[Work order]: The result should be an exact copy of only the lines from the one holding "At what coordinates" through the last line of the data below, please, without pictures.

*** Given data ***

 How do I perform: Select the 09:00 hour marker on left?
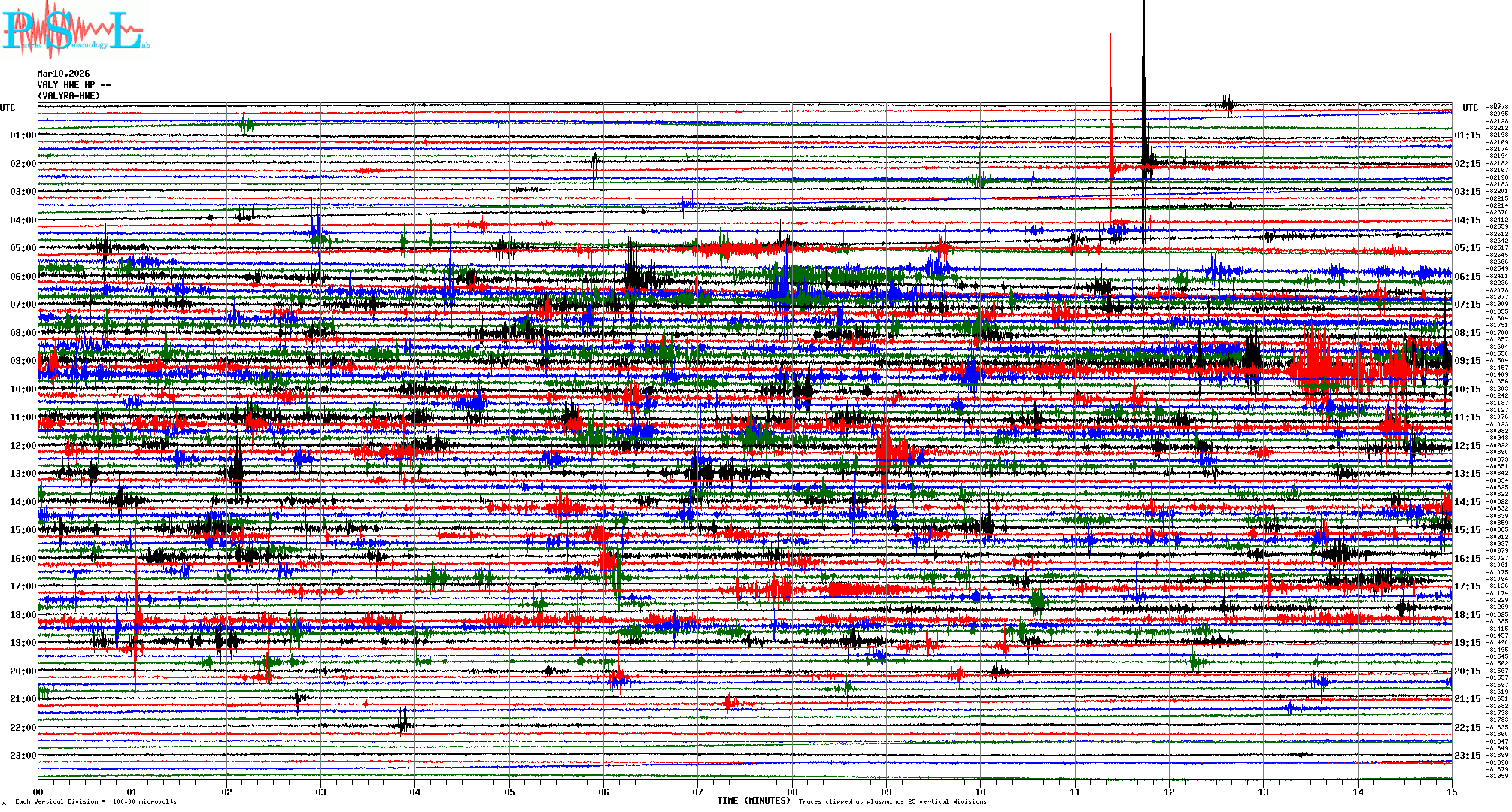click(x=23, y=361)
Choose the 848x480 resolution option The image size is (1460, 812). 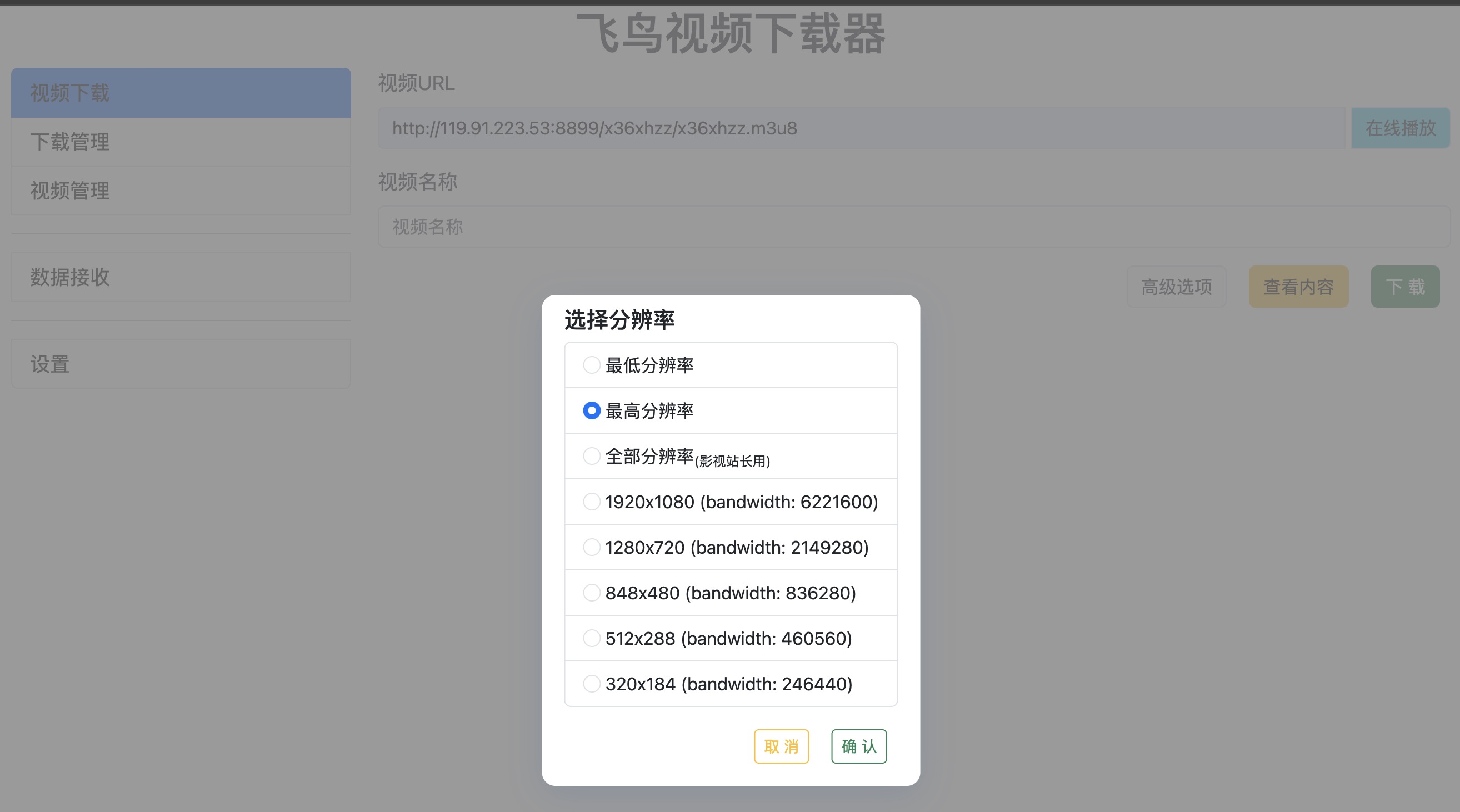point(591,593)
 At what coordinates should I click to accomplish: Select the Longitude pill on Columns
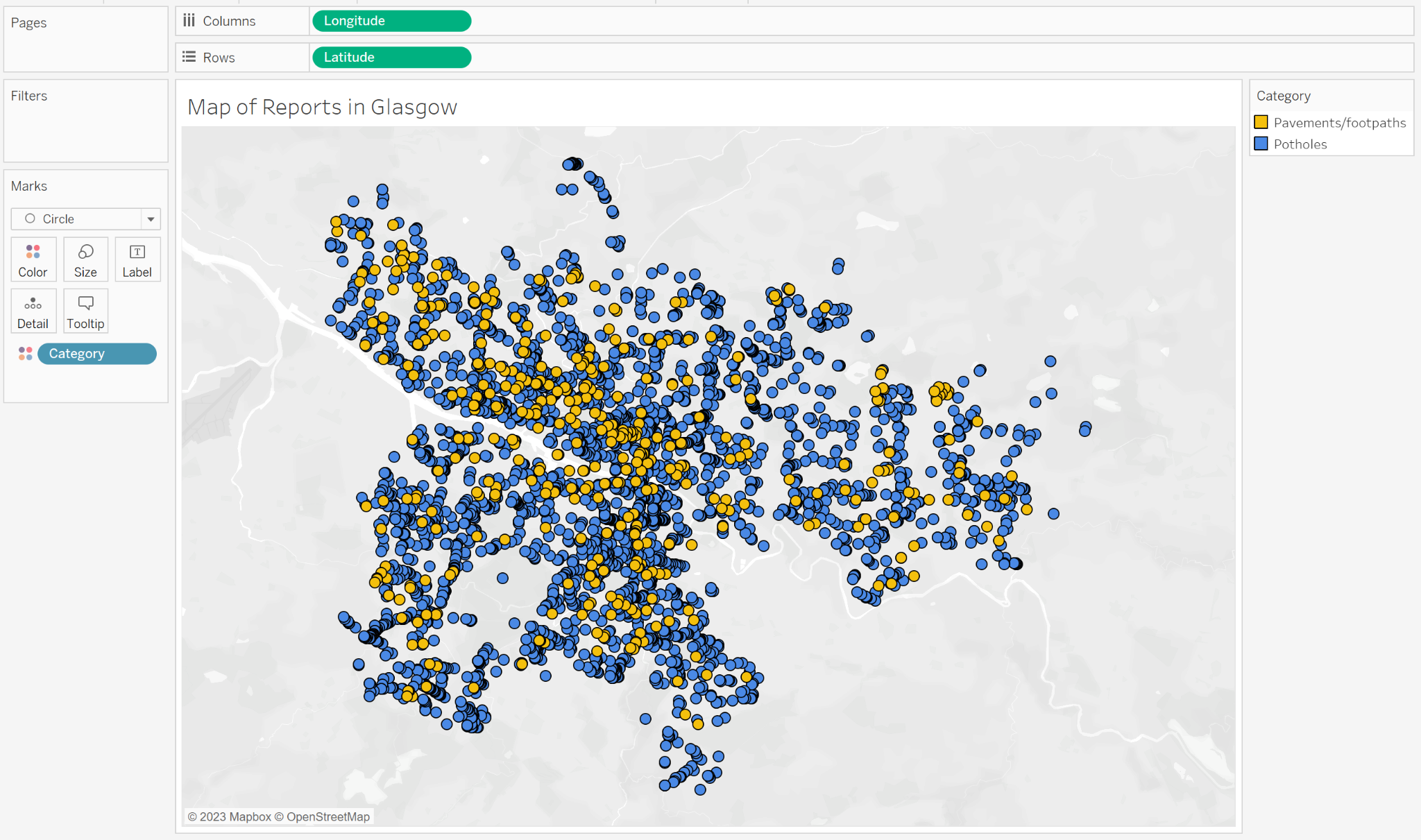tap(391, 21)
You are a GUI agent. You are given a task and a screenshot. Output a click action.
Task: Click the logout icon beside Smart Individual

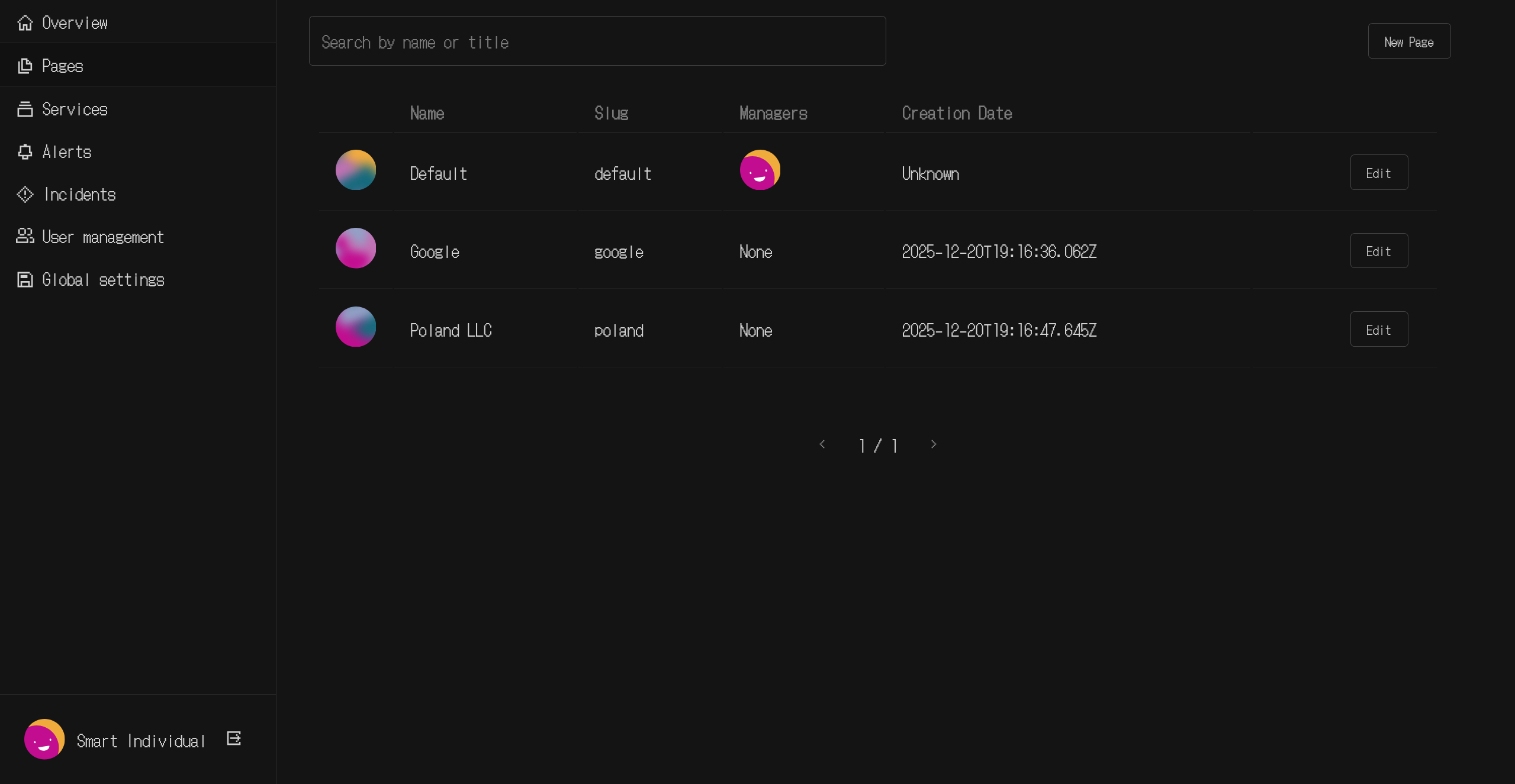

*** End of Given data ***

[Output below]:
 At what coordinates should I click to accomplish: Select the Longitude pill on Columns
tap(391, 21)
You are a GUI agent. You are given a task and a screenshot. Output a click action.
Task: Click the logout icon beside Smart Individual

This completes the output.